Jimmy Carter has been making the rounds of the television talk shows with an urgent message about what a mistake it would be to punish the Palestinian people for choosing a government that is not to the liking of Israeli or American politicians.

Carter, who led the team from the Carter Center and the National Democratic Institute that observed last month’s Palestinian elections, made his case well in an opinion piece headlined "Don’t Punish the Palestinians," which first appeared Monday in the Washington Post.

Noting that the outlines of the Palestinian government are still taking shape, Carter argued that, "During this time of fluidity in the formation of the new government, it is important that Israel and the United States play positive roles. Any tacit or formal collusion between the two powers to disrupt the process by punishing the Palestinian people could be counterproductive and have devastating consequences."

"Unfortunately," Carter added, "these steps are already underway and are well known throughout the Palestinian territories and the world. Israel moved yesterday to withhold funds (about $50 million per month) that the Palestinians earn from customs and tax revenue. Perhaps a greater aggravation by the Israelis is their decision to hinder movement of elected Hamas Palestinian Legislative Council members through any of more than a hundred Israeli checkpoints around and throughout the Palestinian territories. This will present significant obstacles to a government’s functioning effectively."

And it is not just Israel that is taking the wrong course.

"Knowing that Hamas would inherit a bankrupt government, U.S. officials have announced that all funding for the new government will be withheld, including what is needed to pay salaries for schoolteachers, nurses, social workers, police and maintenance personnel," noted Carter "So far they have not agreed to bypass the Hamas-led government and let humanitarian funds be channeled to Palestinians through United Nations agencies responsible for refugees, health and other human services."
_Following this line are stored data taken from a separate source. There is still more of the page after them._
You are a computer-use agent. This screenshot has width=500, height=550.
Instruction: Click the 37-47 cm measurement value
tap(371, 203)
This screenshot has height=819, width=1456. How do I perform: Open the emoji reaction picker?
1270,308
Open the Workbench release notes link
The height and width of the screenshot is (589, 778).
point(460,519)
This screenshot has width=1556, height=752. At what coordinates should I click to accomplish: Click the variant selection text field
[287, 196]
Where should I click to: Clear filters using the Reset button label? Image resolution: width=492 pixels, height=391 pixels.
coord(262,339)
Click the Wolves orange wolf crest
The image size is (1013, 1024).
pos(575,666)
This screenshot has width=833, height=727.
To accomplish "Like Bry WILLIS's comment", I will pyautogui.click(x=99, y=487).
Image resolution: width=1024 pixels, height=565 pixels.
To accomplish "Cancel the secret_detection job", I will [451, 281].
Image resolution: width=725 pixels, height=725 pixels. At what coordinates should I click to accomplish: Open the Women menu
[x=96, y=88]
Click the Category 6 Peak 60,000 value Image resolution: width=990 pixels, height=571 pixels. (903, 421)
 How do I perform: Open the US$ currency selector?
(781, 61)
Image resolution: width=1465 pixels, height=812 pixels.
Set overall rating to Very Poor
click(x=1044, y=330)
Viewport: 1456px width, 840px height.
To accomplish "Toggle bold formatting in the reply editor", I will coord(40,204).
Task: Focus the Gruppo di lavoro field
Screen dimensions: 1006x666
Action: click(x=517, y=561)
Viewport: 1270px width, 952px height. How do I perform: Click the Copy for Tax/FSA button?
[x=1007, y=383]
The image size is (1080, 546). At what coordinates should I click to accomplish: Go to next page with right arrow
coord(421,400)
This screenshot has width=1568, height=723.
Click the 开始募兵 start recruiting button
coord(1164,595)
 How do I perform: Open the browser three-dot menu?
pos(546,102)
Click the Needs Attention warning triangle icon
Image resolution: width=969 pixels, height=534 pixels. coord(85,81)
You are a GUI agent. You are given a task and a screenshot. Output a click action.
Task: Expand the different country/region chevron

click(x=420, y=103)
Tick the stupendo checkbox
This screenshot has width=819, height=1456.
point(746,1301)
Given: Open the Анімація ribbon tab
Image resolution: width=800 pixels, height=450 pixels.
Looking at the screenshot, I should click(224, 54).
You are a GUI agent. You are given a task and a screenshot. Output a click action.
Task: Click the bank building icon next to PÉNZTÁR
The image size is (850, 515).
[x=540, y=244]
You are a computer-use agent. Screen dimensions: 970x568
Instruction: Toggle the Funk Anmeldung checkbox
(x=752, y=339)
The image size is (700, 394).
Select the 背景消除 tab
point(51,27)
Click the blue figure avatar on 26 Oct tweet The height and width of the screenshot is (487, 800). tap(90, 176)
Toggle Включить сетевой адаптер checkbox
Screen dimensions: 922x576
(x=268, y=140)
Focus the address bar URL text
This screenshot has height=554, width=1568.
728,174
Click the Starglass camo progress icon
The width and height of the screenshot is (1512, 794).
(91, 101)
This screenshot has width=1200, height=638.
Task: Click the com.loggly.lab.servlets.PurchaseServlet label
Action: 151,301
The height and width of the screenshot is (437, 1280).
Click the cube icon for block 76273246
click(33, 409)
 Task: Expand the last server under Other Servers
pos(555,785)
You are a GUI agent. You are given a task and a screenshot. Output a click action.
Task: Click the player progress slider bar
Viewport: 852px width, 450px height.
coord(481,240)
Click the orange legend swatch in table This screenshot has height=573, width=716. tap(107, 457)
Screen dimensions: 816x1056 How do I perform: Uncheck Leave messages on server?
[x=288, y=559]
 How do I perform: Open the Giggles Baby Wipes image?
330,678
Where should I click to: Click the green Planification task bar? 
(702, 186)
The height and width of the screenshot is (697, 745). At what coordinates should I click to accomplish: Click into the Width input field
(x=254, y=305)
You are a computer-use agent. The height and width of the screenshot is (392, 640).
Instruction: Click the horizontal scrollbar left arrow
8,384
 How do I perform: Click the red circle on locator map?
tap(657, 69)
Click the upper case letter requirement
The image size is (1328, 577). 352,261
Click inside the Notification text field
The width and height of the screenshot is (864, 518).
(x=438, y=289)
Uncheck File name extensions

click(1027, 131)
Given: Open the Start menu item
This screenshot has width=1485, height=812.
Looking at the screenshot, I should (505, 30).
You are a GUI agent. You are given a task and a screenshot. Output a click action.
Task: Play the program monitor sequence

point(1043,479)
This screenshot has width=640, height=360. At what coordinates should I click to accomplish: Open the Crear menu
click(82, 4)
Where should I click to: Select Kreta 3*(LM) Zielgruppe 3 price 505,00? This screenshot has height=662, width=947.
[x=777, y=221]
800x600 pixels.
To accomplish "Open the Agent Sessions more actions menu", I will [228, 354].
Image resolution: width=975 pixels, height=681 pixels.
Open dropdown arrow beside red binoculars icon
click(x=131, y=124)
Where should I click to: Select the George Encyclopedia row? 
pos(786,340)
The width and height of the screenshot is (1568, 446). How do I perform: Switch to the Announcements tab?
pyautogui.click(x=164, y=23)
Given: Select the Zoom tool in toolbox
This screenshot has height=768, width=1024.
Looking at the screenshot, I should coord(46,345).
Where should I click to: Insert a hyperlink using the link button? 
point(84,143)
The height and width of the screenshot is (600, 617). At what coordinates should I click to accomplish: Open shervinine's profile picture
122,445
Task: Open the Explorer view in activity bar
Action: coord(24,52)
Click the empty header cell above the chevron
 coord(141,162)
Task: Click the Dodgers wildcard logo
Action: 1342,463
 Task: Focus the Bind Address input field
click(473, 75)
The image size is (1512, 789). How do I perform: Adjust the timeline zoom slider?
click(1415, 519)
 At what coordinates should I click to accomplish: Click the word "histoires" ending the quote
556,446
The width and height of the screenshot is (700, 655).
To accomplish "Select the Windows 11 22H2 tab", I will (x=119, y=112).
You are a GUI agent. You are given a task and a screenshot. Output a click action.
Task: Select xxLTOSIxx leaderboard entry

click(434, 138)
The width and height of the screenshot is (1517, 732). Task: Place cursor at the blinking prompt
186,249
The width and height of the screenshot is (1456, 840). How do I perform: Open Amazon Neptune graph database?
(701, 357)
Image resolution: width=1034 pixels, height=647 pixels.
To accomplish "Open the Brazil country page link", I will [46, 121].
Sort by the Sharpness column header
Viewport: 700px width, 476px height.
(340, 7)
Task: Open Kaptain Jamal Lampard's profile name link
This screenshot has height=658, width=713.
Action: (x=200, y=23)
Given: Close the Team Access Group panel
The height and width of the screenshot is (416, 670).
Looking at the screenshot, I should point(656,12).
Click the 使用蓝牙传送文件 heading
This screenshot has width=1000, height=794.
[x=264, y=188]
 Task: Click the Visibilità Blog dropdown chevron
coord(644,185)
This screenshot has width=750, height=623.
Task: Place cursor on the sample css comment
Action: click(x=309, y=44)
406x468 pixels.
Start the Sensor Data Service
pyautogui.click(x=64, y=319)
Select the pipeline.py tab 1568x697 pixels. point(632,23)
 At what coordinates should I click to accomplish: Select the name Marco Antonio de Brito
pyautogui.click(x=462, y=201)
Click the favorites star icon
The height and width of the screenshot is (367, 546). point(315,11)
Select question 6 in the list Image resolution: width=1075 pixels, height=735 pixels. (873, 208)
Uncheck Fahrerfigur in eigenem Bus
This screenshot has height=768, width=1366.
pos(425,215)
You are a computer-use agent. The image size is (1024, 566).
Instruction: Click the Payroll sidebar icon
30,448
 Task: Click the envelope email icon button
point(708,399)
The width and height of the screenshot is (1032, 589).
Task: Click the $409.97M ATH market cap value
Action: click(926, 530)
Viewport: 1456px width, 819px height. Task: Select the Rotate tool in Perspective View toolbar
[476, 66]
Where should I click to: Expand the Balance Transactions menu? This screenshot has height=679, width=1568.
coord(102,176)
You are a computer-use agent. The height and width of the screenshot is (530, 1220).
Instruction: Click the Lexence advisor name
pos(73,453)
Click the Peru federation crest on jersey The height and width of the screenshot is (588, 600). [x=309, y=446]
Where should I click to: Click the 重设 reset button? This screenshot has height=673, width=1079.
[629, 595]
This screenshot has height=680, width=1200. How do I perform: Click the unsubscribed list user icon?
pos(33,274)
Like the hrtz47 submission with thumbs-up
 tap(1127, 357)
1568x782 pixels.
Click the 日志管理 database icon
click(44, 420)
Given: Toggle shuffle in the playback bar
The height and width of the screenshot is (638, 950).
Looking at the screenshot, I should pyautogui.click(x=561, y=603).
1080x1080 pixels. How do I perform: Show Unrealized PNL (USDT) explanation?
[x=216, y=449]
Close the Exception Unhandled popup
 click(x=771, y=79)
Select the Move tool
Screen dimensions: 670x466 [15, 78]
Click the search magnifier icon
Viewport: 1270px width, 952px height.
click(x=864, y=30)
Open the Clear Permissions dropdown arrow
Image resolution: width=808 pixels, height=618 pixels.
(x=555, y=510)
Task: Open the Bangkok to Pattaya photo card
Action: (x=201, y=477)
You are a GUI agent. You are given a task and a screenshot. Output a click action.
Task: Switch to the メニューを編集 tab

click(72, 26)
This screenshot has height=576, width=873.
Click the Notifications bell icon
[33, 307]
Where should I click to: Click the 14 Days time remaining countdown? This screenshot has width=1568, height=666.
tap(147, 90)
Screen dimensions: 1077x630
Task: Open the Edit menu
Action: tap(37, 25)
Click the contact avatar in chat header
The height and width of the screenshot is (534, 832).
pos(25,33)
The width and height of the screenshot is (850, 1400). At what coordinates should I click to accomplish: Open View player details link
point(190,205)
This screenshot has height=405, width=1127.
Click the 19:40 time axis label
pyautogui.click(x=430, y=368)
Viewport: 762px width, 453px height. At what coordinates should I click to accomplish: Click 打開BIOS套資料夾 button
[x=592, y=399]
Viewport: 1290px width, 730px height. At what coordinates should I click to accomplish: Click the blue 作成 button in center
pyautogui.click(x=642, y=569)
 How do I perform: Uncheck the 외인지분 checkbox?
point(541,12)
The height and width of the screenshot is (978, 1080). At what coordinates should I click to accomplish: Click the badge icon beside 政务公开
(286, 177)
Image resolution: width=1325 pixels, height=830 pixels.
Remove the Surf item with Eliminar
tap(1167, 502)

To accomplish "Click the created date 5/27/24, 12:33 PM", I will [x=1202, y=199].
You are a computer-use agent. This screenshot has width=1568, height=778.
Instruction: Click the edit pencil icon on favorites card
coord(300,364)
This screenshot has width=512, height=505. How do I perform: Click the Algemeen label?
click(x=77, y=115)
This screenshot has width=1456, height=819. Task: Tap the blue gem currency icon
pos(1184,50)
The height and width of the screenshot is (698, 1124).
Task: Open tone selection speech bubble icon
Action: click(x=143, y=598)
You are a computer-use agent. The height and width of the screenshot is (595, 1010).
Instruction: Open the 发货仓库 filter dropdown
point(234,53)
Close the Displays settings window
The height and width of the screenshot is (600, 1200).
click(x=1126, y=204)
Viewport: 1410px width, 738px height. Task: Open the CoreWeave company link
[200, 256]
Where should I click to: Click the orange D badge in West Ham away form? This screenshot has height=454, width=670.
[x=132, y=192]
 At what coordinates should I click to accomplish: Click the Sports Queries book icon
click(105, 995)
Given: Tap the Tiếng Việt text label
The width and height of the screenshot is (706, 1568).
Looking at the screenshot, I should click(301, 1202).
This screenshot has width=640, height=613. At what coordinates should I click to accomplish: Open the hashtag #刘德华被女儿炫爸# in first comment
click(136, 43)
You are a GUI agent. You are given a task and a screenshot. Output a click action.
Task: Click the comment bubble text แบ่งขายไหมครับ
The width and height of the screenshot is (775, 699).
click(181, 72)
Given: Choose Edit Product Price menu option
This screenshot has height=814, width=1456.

The former president offers a dose of realism when he concludes that: "This common commitment to eviscerate the government of elected Hamas officials by punishing private citizens may accomplish this narrow purpose (of limiting the ability of the new government to function), but the likely results will be to alienate the already oppressed and innocent Palestinians, to incite violence, and to increase the domestic influence and international esteem of Hamas. It will certainly not be an inducement to Hamas or other militants to moderate their policies."

Don’t hold your breath waiting for the Bush-Cheney administration to do the right thing. But it would be encouraging if Carter’s Democratic Party, the supposed opposition force in American politics, would embrace the wisdom of a former president whose commitment to easing tensions on the planet earned him the Nobel Peace Prize that will ever elude the current occupants of the White House. Unfortunately, most Democrats in Congress are, in all-too-predictable fashion, echoing an administration line that is as dangerous as it is foolhardy.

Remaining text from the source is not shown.